# [Problem to work on]
Reproduce each of the following items verbatim, preserving every line as it appears.

--- START Data provided ---

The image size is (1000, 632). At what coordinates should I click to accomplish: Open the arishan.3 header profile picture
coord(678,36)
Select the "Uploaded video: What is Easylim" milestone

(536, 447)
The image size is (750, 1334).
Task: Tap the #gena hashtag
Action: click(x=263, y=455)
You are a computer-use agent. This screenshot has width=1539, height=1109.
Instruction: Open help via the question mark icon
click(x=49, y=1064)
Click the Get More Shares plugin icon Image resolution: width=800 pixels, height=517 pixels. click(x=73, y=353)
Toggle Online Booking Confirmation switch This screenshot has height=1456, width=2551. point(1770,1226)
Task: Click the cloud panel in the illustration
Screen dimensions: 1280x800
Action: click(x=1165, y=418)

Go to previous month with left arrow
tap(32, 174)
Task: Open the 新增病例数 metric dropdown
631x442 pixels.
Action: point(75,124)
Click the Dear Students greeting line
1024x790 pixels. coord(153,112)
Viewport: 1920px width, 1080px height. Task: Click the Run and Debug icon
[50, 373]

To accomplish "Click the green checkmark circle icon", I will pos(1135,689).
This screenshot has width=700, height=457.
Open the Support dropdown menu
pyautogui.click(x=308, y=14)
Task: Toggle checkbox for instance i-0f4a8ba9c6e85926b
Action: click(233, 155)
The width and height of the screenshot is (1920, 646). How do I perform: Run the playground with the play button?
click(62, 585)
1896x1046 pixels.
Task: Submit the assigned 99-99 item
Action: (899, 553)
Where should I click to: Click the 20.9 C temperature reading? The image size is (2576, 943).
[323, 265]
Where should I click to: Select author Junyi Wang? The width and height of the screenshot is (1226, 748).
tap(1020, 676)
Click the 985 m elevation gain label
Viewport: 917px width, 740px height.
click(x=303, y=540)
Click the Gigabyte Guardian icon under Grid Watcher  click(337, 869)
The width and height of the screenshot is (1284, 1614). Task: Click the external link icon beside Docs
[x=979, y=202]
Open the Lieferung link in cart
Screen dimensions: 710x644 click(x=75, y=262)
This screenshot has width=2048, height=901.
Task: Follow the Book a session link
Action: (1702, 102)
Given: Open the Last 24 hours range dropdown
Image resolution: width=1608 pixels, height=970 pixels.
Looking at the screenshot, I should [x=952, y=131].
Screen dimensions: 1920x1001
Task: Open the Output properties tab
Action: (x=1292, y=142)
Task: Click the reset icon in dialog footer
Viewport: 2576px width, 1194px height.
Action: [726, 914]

--- END Data provided ---

# [Result]
The image size is (1000, 632). At what coordinates should I click to accomplish: Open the arishan.3 header profile picture
coord(678,36)
Select the "Uploaded video: What is Easylim" milestone

(536, 447)
The image size is (750, 1334).
Task: Tap the #gena hashtag
Action: click(x=263, y=455)
You are a computer-use agent. This screenshot has width=1539, height=1109.
Instruction: Open help via the question mark icon
click(x=49, y=1064)
Click the Get More Shares plugin icon Image resolution: width=800 pixels, height=517 pixels. click(x=73, y=353)
Toggle Online Booking Confirmation switch This screenshot has height=1456, width=2551. point(1770,1226)
Task: Click the cloud panel in the illustration
Screen dimensions: 1280x800
Action: click(x=1165, y=418)

Go to previous month with left arrow
tap(32, 174)
Task: Open the 新增病例数 metric dropdown
631x442 pixels.
Action: point(75,124)
Click the Dear Students greeting line
1024x790 pixels. coord(153,112)
Viewport: 1920px width, 1080px height. Task: Click the Run and Debug icon
[50, 373]

To accomplish "Click the green checkmark circle icon", I will pos(1135,689).
This screenshot has width=700, height=457.
Open the Support dropdown menu
pyautogui.click(x=308, y=14)
Task: Toggle checkbox for instance i-0f4a8ba9c6e85926b
Action: click(233, 155)
The width and height of the screenshot is (1920, 646). How do I perform: Run the playground with the play button?
click(62, 585)
1896x1046 pixels.
Task: Submit the assigned 99-99 item
Action: (899, 553)
Where should I click to: Click the 20.9 C temperature reading? The image size is (2576, 943).
[323, 265]
Where should I click to: Select author Junyi Wang? The width and height of the screenshot is (1226, 748).
tap(1020, 676)
Click the 985 m elevation gain label
Viewport: 917px width, 740px height.
click(x=303, y=540)
Click the Gigabyte Guardian icon under Grid Watcher  click(337, 869)
The width and height of the screenshot is (1284, 1614). Task: Click the external link icon beside Docs
[x=979, y=202]
Open the Lieferung link in cart
Screen dimensions: 710x644 click(x=75, y=262)
This screenshot has width=2048, height=901.
Task: Follow the Book a session link
Action: (1702, 102)
Given: Open the Last 24 hours range dropdown
Image resolution: width=1608 pixels, height=970 pixels.
Looking at the screenshot, I should [x=952, y=131].
Screen dimensions: 1920x1001
Task: Open the Output properties tab
Action: (x=1292, y=142)
Task: Click the reset icon in dialog footer
Viewport: 2576px width, 1194px height.
Action: [726, 914]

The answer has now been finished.